Связавши так, приказала княжна отомкнуть княжескую кладовую и принесла Бове королевичу доспехи. Двенадцать человек несли богатырские латы. Двенадцать человек несли шлем пернатый. Двенадцать дюжин человек несли меч-кладенец. Одной рукой, словно пёрышко, поднял этот меч Бова королевич, надел шлем пернатый, облёкся в богатырские латы. Потом вышел на середину двора и свистнул посвистом молодецким. Услышал тот посвист неукротимый конь Чёрный Вихорь, ударил грудью в двери железные, сломал запоры чугунные и встал перед Бовой, как лист перед травой. Бова королевич стал охорашивать коня, погладил его по спине, по крутой шее. Заржал весело Чёрный Вихорь, засверкал глазами, затряс своею волнистой гривой. Почувствовал он руку богатырскую. А Бова королевич оседлал его и уж было собрался ехать в поле ратное, да прекрасная Дружневна взяла коня за повод и остановила Бову.
– Едешь ты на дело ратное, на побоище смертное, – молвила она, – и не известно со щитом вернёшься или на щите*. Вдруг сложишь там голову, а я про тебя правды так и не узнаю. Скажи, какого ты роду, звания, как твоё имя. Не верю я, что прозываешься ты, богатырь славный, Коровятником.
– Ладно, – согласился Бова, – расскажу я тебе, княжна, всю правду-истину, но прошу тайны этой до поры до времени не открывать никому. Зовут меня Бова королевич, а роду я княжеского, отец мой славный князь Гвидон, а матушка – прекрасная Милиса Вездевуловна. И стольный град мой – Антон.
– Ах, – воскликнула княжна Дружневна, – не обманули меня мои догадки!
Потом она застыдилась, закраснелась и, потупив
очи, молвила:
– За твоё признание, милый Бова королевич, заплачу и я словами безыскусными.
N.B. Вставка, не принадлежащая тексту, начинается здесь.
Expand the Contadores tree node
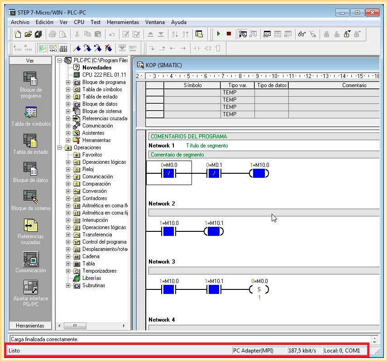This screenshot has height=362, width=388. [x=68, y=198]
Не посмейся надо мной, храбрый витязь, но люблю я тебя всем моим девичьим сердцем. И не соглашусь выйти замуж ни за кого, кроме тебя. Если, конечно, ты сам того пожелаешь, – добавила она и вздохнула трепетно.
Склонил голову Бова королевич и отвечал ей почтительно:
– Красота твоя, княжна, несказанная, нельзя не любить тебя. Я не смею и мечтать о тебе. Но что будет, то и будет, а теперь я должен поспешить на помощь твоему батюшке – моему благодетелю, князю Зензевею Андроновичу.